Sprake v. Testerman

470 S.W.2d 526 | Mo. | 1971

WELBORN, Commissioner.

Action for damages arising out of automobile accident. Plaintiff Donald Hubert Sprake sought $15,000 damages for his injuries. His wife, Minnie Sprake, sought *527$17,000 for her injuries. The two of them sought $16,000 for death of their minor child, Donna Lee. The jury verdict was for defendant on all counts. Plaintiffs appeal.

The accident out of which the cause of action arose occurred at around 8:35 P.M., November 28, 1968, on County Route V in Buchanan County, south of St. Joseph. Plaintiffs’ version of the accident was that Donald Hubert Sprake, driving south with his wife and daughter in the automobile, came over the crest of a hill and saw an auto turning from a gravel road northbound onto Route V, about 300 feet away. The auto, driven by defendant Testerman, was in the southbound lane of traffic. Sprake swerved to avoid the approaching auto and his car went off the road, into a ditch and overturned, causing injuries to Donald Hubert, his wife and daughter. The injuries to the daughter were fatal.

Defendant’s version of the event was that he had entered Route V from the gravel road but that he never crossed into the southbound lane of Route V. He first saw plaintiffs’ auto when he met it near the crest of the hill. The auto was travel-ling at a high rate of speed and the driver was “fighting” the steering wheel. After the vehicles met, the Sprakes’ auto left the road and defendant returned to find it in the ditch.
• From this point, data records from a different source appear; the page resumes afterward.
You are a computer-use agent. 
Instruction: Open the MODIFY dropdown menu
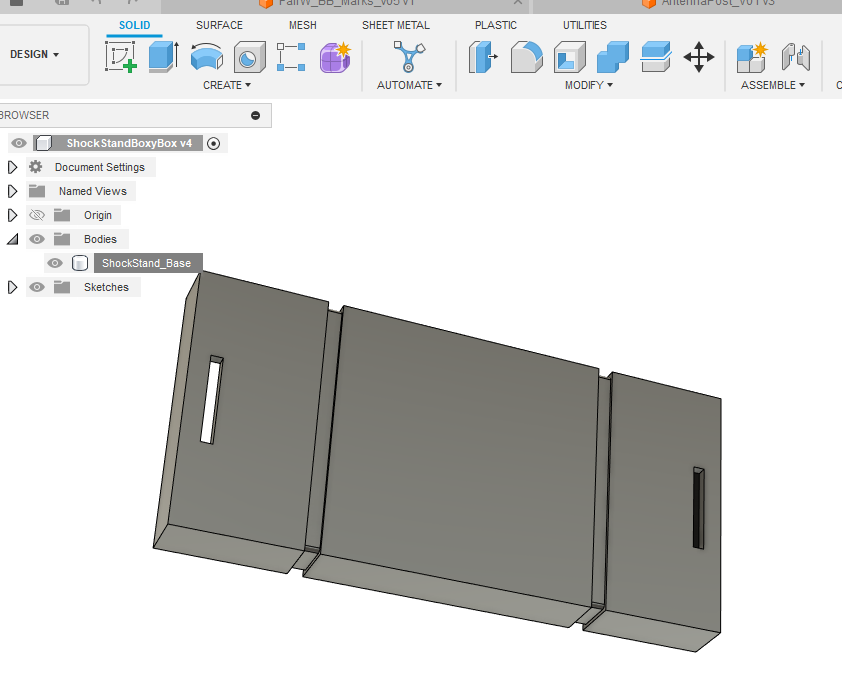(x=589, y=85)
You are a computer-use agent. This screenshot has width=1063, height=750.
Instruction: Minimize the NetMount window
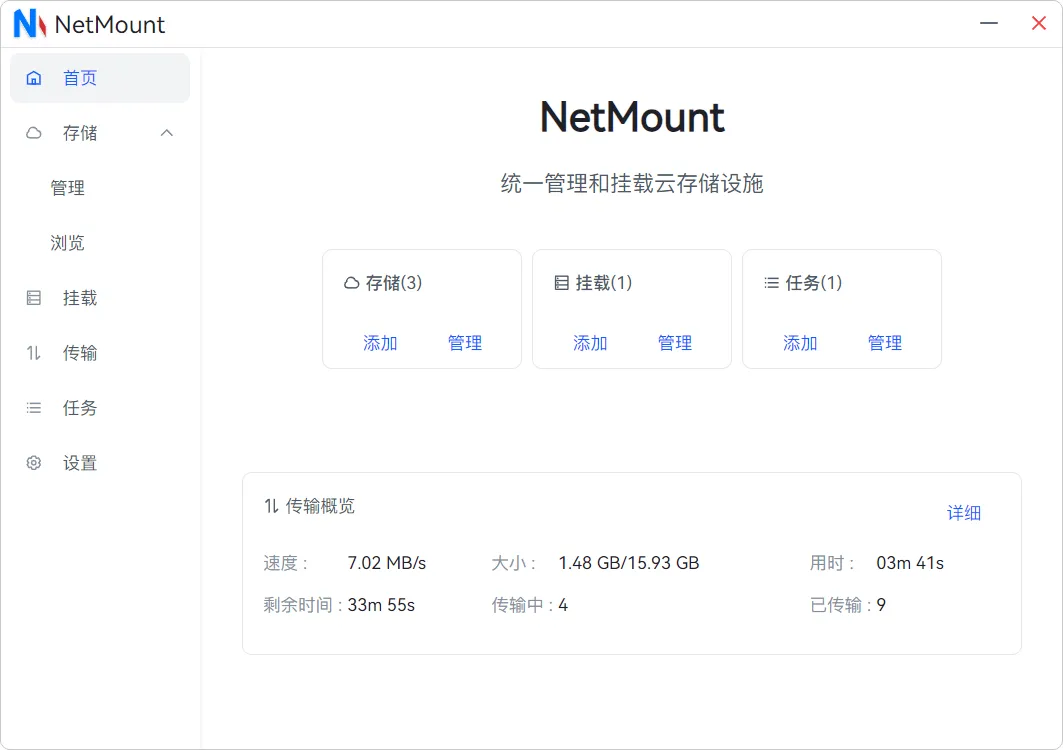coord(988,24)
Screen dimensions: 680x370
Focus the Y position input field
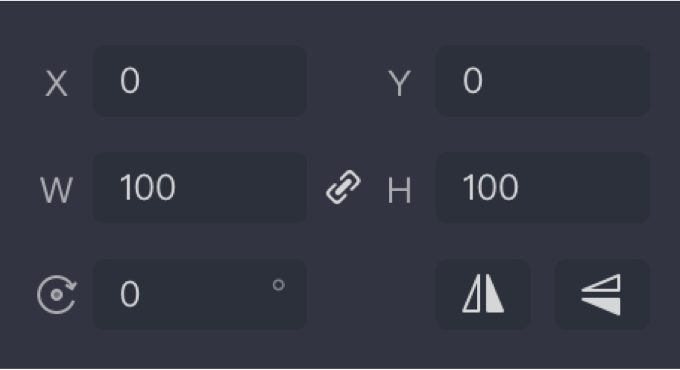(x=543, y=81)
Respondent has moved to dismiss the appeal here on the grounds that the parties, following the trial below, agreed to a settlement of the claims, but appellants refused to perform the settlement agreement. Appellants controvert the claim that a settlement was agreed to. In view of the controversy regarding the existence of a settlement agreement, the motion to dismiss the appeal is overruled. 5 C.J.S. Appeal and Error § 1354(5), p. 424. See W. J. Lake & Co., Inc., v. King County, 3 Wash.2d 500, 101 P.2d 357, 358 [2].

On this appeal, the sole ground of error relied upon by plaintiffs arose out of the following incident at the trial, during the cross-examination of plaintiff Donald Hubert Sprake:

“Q Mr. Sprake, did you know Lou Test-erman before this accident? A I have knowed of him.

“Q You didn’t know until after the accident was over that it was Mr. Testerman’s car that you had passed, did you? A No, sir.

“Q You didn’t know until after the accident whose car it was or who was driving it, did you? A No, sir.

“Q And if Lou Testerman had simply driven on without stopping—

“MR. TURNER: We object to that as speculation and not asking a question.

“MR. OBERLANDER: I haven’t finished.

“THE COURT: Wait until he finishes.

“MR. TURNER: It’s still speculation.

“THE COURT: You don’t know what the question is going to be until it is asked in toto.

“Q I say if Lou Testerman had just driven on you would have had no way of finding out whose car it was you passed in the nighttime, would you ?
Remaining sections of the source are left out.